→ **DIRECTIONS**
Write all of the entries out again exactly.

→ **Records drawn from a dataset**

• • • •

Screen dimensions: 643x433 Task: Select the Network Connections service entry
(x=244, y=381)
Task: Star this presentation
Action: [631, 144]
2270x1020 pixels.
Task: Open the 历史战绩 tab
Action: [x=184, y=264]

• • • •

→ **TASK SOLUTION**
Screen dimensions: 643x433 Task: Select the Network Connections service entry
(x=244, y=381)
Task: Star this presentation
Action: [631, 144]
2270x1020 pixels.
Task: Open the 历史战绩 tab
Action: [x=184, y=264]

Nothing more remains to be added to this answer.